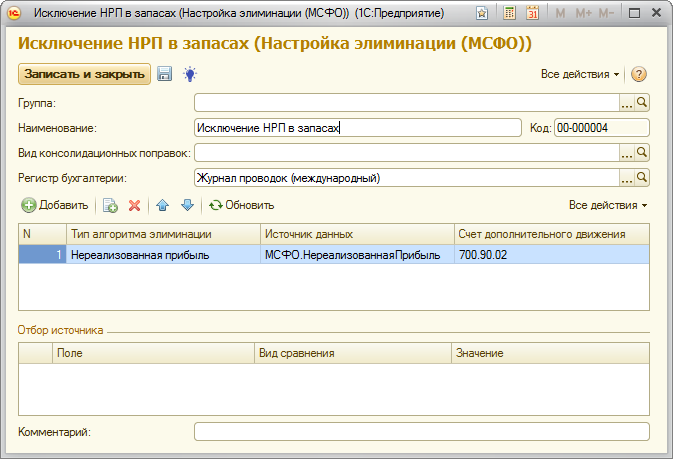Delete row using the red X icon
673x459 pixels.
tap(134, 205)
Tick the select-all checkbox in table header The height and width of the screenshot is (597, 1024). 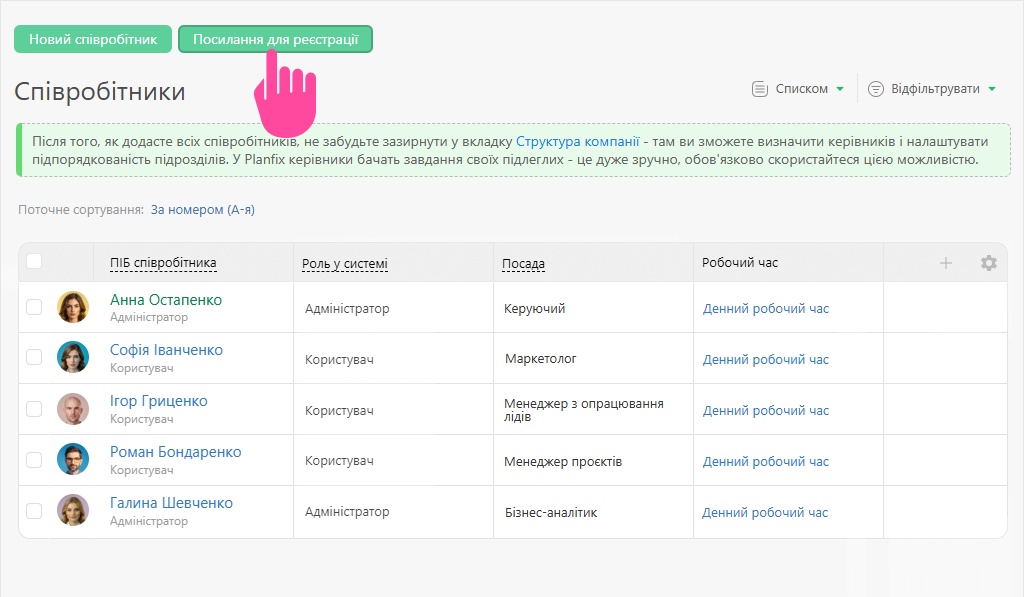[34, 261]

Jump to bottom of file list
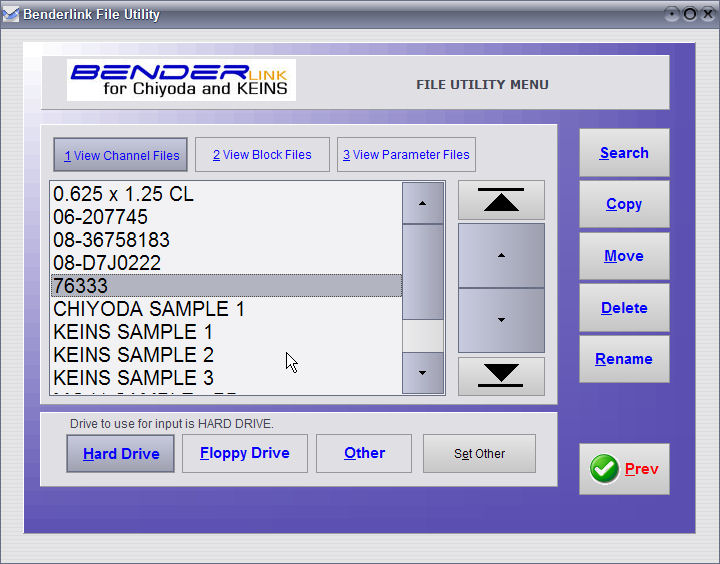(x=501, y=376)
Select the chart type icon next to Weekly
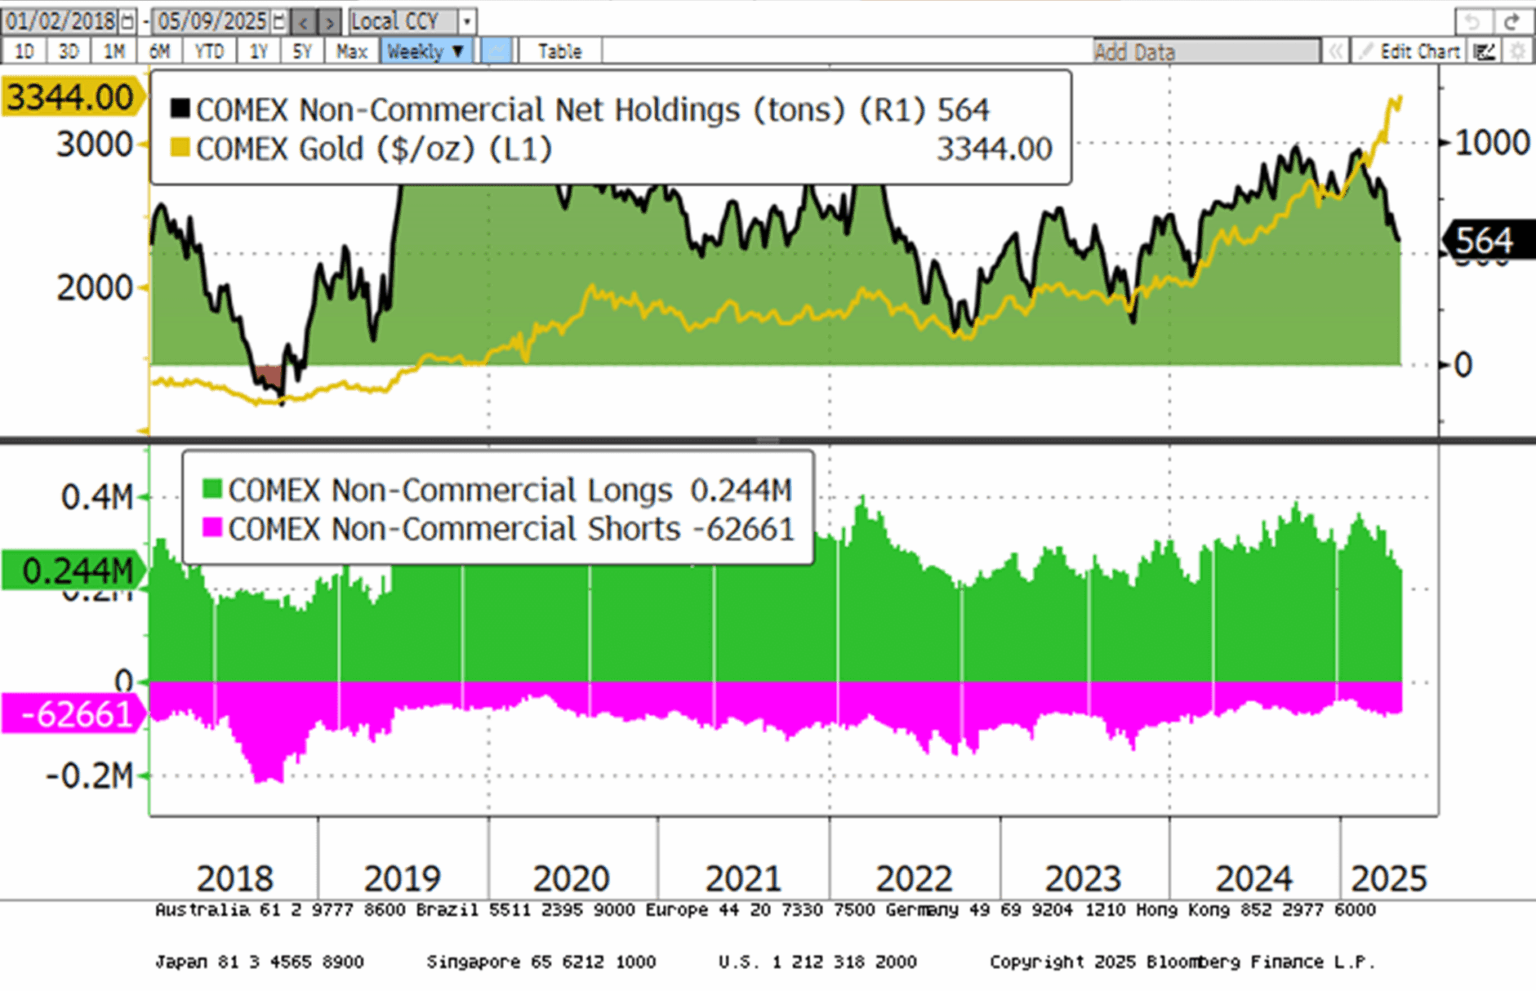Screen dimensions: 1536x991 click(496, 50)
- - -
Take the line containing "Jump to bottom of file list" and every line after it up to the end of the data, and write them out exactly, without the pictures.

Jump to bottom of file list
(x=501, y=376)
Select the chart type icon next to Weekly
Screen dimensions: 1536x991 click(496, 50)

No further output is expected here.